Kapolri
Tidak Lagi Galau
Karyudi Sutajah Putra ;
Tenaga Ahli DPR
|
SUARA
MERDEKA, 05 Juli 2014
“Anggapan lamban menangani kasus Obor
Rakyat, kita baca saja sebagai upaya Kapolri menjaga netralitas”
TENTU kurang elok bila ada yang mempersepsikan Polri sebagai lame duck (bebek lumpuh) hanya
gara-gara ada kesan lamban dalam menangani perkara Obor Rakyat. Yang mungkin
terjadi adalah Kapolri Jenderal Sutarman mengalami kegalauan akibat situasi
politik saat ini.
Namun, akhirnya Kapolri tak lagi galau. Dua penggagas Obor Rakyat,
Setiyardi Budiono dan Darmawan Sepriyossa, Kamis (3/7/14) malam, ditetapkan sebagai
tersangka. Keduanya dijerat dengan Pasal 18 Ayat (3) jo Pasal 9 ayat (2)
Undang-Undang (UU) Nomor 40 Tahun 1999 tentang Pers. Argumennya adalah
penerbitan tabloid itu tak dilakukan sebuah badan hukum.
Setiyardi Budiono dan Darmawan Sepriyossa dilaporkan ke Bareskrim Polri
oleh kuasa hukum tim pemenangan capres-cawapres, Joko Widodo-Jusuf Kalla,
dengan tuduhan penistaan dan penghinaan, dengan nomor laporan
LP/619/VI/2014/Bareskrim tanggal 16 Juni 2014.
Menanggapi laporan itu, Kapolri pada 17 Juni 2014 menyatakan, Obor
Rakyat bisa ditindak karena disinyalir melanggar UU tentang Pers, tindak
pidana umum, dan UU Nomor 42 Tahun 2008 tentang Pemilu Presiden (Pilpres).
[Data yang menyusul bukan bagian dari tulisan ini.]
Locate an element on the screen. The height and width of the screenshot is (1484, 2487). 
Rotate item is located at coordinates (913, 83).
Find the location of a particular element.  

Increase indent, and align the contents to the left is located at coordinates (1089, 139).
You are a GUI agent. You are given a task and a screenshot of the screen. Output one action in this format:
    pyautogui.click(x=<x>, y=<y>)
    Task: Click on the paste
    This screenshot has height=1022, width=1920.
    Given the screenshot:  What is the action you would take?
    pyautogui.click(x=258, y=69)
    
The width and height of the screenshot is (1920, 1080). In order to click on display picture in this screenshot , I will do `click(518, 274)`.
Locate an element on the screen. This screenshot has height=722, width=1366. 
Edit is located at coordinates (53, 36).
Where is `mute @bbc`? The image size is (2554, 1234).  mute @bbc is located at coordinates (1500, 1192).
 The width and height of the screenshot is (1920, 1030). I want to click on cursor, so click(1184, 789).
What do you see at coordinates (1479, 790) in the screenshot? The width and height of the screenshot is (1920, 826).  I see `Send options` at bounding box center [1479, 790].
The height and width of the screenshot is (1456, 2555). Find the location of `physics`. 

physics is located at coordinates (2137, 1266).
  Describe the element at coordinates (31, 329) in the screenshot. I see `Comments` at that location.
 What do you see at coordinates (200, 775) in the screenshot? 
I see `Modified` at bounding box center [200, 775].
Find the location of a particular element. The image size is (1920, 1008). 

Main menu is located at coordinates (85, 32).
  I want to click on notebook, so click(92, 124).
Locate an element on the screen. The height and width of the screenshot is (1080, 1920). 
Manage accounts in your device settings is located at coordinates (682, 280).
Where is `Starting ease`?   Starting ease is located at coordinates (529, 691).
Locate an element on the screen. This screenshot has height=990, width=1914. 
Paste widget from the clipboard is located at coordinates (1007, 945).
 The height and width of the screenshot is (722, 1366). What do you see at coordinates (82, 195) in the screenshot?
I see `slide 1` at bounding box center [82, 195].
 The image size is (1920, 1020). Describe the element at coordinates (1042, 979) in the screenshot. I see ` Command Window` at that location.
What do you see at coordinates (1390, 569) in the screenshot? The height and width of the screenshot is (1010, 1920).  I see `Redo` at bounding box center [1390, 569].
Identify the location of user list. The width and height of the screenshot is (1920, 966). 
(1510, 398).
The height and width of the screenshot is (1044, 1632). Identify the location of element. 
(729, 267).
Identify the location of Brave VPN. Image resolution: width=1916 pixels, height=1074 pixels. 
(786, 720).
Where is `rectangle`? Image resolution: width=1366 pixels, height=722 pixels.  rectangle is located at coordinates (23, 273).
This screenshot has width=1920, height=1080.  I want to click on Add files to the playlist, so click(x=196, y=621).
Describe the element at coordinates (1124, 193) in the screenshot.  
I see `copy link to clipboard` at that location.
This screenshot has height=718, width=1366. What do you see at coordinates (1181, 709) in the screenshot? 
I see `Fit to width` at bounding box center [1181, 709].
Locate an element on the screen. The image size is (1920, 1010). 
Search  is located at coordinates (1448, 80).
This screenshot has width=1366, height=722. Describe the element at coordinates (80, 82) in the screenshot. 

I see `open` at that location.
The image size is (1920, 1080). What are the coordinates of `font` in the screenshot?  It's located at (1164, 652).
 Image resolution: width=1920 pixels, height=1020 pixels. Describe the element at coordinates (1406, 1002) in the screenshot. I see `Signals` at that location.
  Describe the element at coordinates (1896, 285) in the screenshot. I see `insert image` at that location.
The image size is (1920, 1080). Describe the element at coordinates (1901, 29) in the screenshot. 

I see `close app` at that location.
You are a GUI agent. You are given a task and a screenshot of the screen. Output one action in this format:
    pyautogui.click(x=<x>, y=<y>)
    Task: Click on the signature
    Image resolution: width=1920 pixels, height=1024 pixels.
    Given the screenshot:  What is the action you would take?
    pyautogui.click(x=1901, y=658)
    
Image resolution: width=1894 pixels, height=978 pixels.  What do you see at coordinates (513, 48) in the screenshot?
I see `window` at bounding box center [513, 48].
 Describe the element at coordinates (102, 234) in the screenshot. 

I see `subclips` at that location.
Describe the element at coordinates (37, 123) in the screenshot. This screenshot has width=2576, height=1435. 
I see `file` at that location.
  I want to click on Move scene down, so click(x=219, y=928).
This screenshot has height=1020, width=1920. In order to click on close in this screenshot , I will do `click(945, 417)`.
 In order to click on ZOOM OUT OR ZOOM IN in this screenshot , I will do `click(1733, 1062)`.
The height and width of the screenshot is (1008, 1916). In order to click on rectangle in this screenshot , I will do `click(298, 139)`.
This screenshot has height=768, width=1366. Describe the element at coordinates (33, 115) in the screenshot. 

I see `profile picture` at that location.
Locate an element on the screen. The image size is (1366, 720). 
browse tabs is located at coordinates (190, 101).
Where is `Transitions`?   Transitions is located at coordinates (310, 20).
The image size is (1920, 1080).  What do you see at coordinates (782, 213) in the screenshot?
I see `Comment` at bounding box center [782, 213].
Namun, dua minggu kemudian Kapolri membuat pernyataan yang mengejutkan
publik. Di Istana Negara, Jakarta, 30 Juni 2014, Sutarman mengaku belum bisa
menemukan pelanggaran pidana atas penerbitan dan peredaran Obor Rakyat. Ia
masih bimbang meski Dewan Pers tegas menyatakan Obor Rakyat bukanlah produk
jurnalistik, dan Bawaslu pun menyebut penerbitan Obor Rakyat sebagai
perbuatan pidana.
Mengutip ketentuan Pasal 9 Ayat (2) dan Pasal 18 UU tentang Pers,
Sutarman menyatakan, setiap penerbitan harus berbentuk badan hukum, sedangkan
Obor Rakyat tidak berbadan hukum, sehingga hanya melanggar UU tentang Pers
yang hukumannya denda ”hanya” Rp100 juta. ”Kalau seperti ini siapa yang
menyidik? Polisi atau bagaimana,” katanya.
Pria kelahiran Sukoharjo itu bahkan terkesan lepas tangan dengan
menyatakan tidak semua hal menjadi tanggung jawab polisi. Waktu itu ia
mengatakan, tiap kasus, harus ditangani aparat atau lembaga yang tepat,
sesuai pelanggaran yang terjadi. Hingga hari itu, katanya, tak ada pengakuan
dan bukti Obor Rakyat bagian dari pelanggaran pidana pilpres.
Ketua Dewan Pers Bagir Manan pada 25 Juni 2014 menegaskan Obor Rakyat,
yang berisi kampanye hitam dan fitnah terhadap Jokowi, bukanlah produk pers.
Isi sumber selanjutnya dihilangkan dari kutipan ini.